*Task instructions*. Copy the lines from the one containing "Task: Click the Clear filter link" through the one containing "1053x581 pixels.", replacing "Clear filter" with "Reset filter" and leaving everything else as it is.

*Records to use*.
====
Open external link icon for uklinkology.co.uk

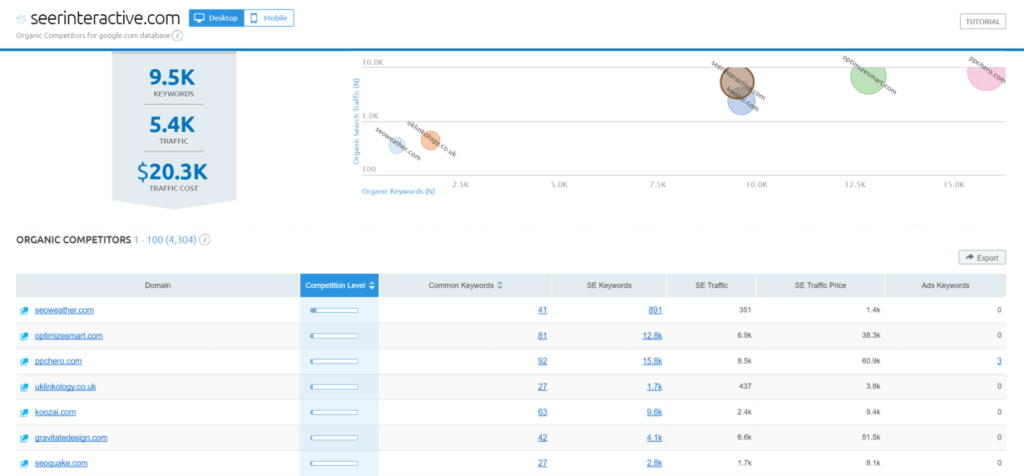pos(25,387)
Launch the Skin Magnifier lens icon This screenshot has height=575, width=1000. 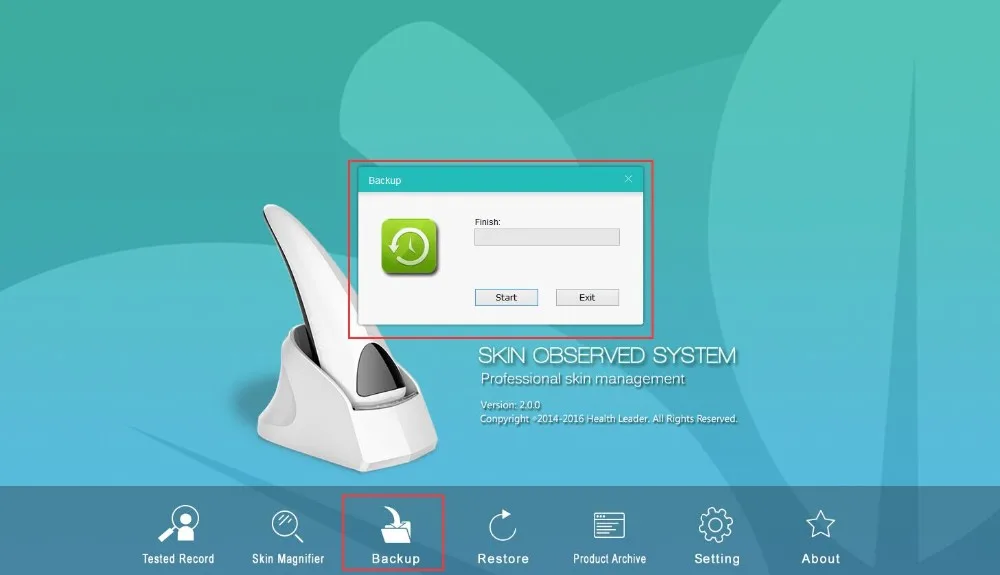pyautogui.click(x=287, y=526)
====
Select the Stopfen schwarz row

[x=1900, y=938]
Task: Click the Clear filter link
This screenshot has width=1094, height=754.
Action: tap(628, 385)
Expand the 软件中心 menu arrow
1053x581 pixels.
====
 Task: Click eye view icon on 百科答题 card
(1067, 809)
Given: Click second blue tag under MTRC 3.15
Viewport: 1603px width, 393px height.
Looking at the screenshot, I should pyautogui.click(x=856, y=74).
====
*Exercise solution*.
Task: Click the Reset filter link
This screenshot has width=1094, height=754.
Action: tap(628, 385)
Expand the 软件中心 menu arrow
1053x581 pixels.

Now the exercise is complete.